国際協力銀行は2018年11月26日、国内製造業企業の海外事業展開に関する調査結果を発表した。国内の製造業で海外事業の実績のある企業1012社を対象とし、売上高や収益満足度に関する「海外事業実績評価」「海外事業展開見通し」「中期的な有望事業展開先国、地域」などに関して同年6〜9月にかけて調査した。対象企業のうち、605社から有効回答を得られた。
調査結果によると、海外収益比率は過去最高の37.3%となり、収益目標の達成度合いを示す「収益満足度評価」も高水準だった。また、今後、海外事業展開を「強化、拡大する」と回答した企業も増加した。一方で、2018年度の海外収益比率の見込み値は2017年度より低下していた。

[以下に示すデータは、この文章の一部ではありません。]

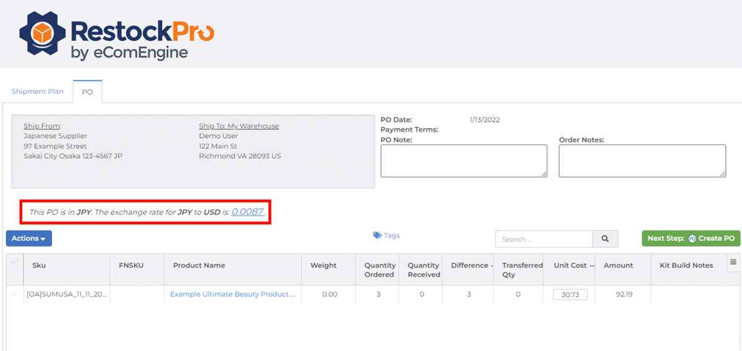Focus the PO Note text area
The width and height of the screenshot is (742, 351).
click(464, 161)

事業展開先として中期的に有望な国・地域は、中国およびインドが他国との差を広げ、両国と他国との二極化が進んだ。中国、インドに対しては全業種において「市場の成長性」「市場規模」への期待が高くなっている。
保護主義的な政策が及ぼす影響は、約3割の企業が収益や貿易取引の「減少が見込まれる」と回答。環境規制の影響に関しては、中国やEUで「強化されている」との回答が5〜7割を占め、それを「プラスの影響が見込まれる」と考える企業が3〜4割存在している。大気汚染や下水、廃水処理、また自動車での省エネ分野において、特に中国での事業に関心が集まる結果となった。
国際協力銀行では、米中をはじめとする世界的な景気減速や貿易摩擦などの外部要因が事業計画にどう影響するかを見極めること、次世代技術の開発スピードを維持することが、今後の課題となるとしている。